Jean-Pierre Jeunet
Jeunet in 2014
Born (1953-09-03) 3 September 1953 (age 70)
Roanne, Loire, France
Occupation(s)Film director, screenwriter, film producer, television director
Years active1978–present
SpouseLiza Sullivan

Jean-Pierre Jeunet (French: [ʒɑ̃ pjɛʁ ʒœnɛ]; born 3 September 1953) is a French filmmaker. His films combine fantasy, realism, and science fiction to create idealized realities or to give relevance to mundane situations.

Jeunet debuted as a director with the acclaimed 1991 black comedy Delicatessen, collaborating with Marc Caro. Jeunet then co-wrote and -directed with Caro again on The City of Lost Children (1995). His work with science fiction and horror led him to direct Alien Resurrection (1997), the fourth film in the Alien film series and his first and thus far only experience with an American film. In 2001, Jeunet achieved his biggest success with the release of Amélie, which won him international acclaim; the film reached BBC's 100 Greatest Films of the 21st Century.[1]

Jeunet is widely regarded as one of the most influential and important directors in modern French cinema, and his critical and commercial success has earned him two Academy Award nominations.

Life and career

Jean-Pierre Jeunet was born in Roanne, France. He bought his first camera at the age of 17 and made short films while studying animation at Cinémation Studios. He befriended Marc Caro, a designer and comic book artist who became his longtime collaborator and co-director. They met at an animation festival in Annecy in the 1970s.[2]

Together, Jeunet and Caro directed award-winning animations. Their first live action film was The Bunker of the Last Gunshots (1981), a short film about soldiers in a bleak futuristic world. Jeunet also directed numerous advertisements and music videos, such as Jean Michel Jarre's "Zoolook" (together with Caro).[citation needed]

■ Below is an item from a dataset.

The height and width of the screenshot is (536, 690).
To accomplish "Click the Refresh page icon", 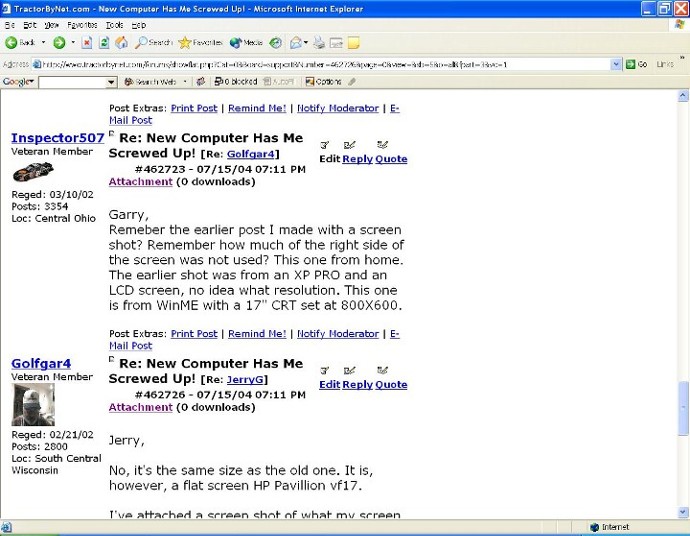I will point(104,43).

Jeunet's films often resonate with the late twentieth-century French film movement cinéma du look and allude to themes and aesthetics involving German expressionism, French poetic realism, and the French New Wave.[2]

Jeunet and Caro's first feature film was Delicatessen (1991), a melancholy comedy set in a famine-plagued post-apocalyptic world, in which an apartment building above a delicatessen is ruled by a butcher who kills people in order to feed his tenants.[3]

They next made The City of Lost Children (1995), a dark, multi-layered fantasy film about a mad scientist who steals children's dreams so that he can live indefinitely.[4] The success of The City of Lost Children led to an invitation to direct the fourth film in the Alien series, Alien Resurrection (1997).[5] This is where Jeunet and Caro ended up going their separate ways, as Jeunet believed this to be an amazing opportunity whereas Caro was not interested in working on a big-budget Hollywood movie on which he would lack creative control. Caro ended up assisting for a few weeks with costumes and set design, but then he decided to start a solo career in illustration and computer graphics.[2]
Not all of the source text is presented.